The FTT will apply against the vendor of a financial instrument, if that vendor falls within a broad definition of a financial institution, and it will apply against the broker, the clearing member on the sell side, the other clearing member (on the buy side) and the ultimate buyer, for example a hedge fund.
Those are six parties paying that 0.1% tax, without any netting out amongst them. Further, only the ultimate buyer and seller in the chain get away with only paying it once. The four intermediary parties will each pay it twice, as the instrument arrives and as it leaves their virtual hands. Thus, the tax that is on its face set at 10 basis points ends up effectively taking a full percentage point out of this transaction.
Europe’s ruling circles are showing signs of buyers’ remorse.

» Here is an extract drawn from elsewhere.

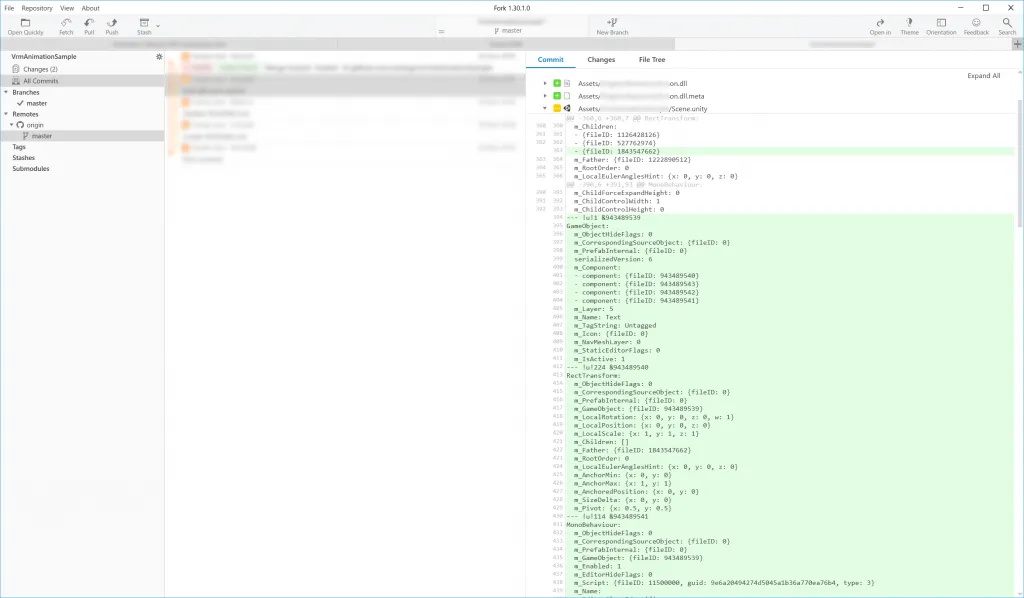The width and height of the screenshot is (1024, 598).
Task: Open repository settings gear icon
Action: click(159, 57)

Christian Noyer, a member of the Governing Council of the ECB, expressed his own view on Tuesday, May 28. “The analyses we’ve done show that the project, as it has been prepared by the commission, will first of all raise nothing at all, there’ll be no revenue,” he said.
According to earlier forecasts, the FTT was supposed to raise between €30 and €35 billion. So the prospective return has gone from €35 billion to zero? It is enough to lead one to suspect that some very step Laffer-curve-style drop off is involved.
But it isn’t the Laffer curve exactly. The Laffer curve is the geometrical illustration of the idea that some taxes, by hurting productivity, can in turn reduce what can be collected from those no-longer-so productive private earners. In this case the problem is more immediate. With this bill, the treasuries of the nations of Europe are effectively taxing themselves, and taking away from themselves with one hand what they are giving themselves with another.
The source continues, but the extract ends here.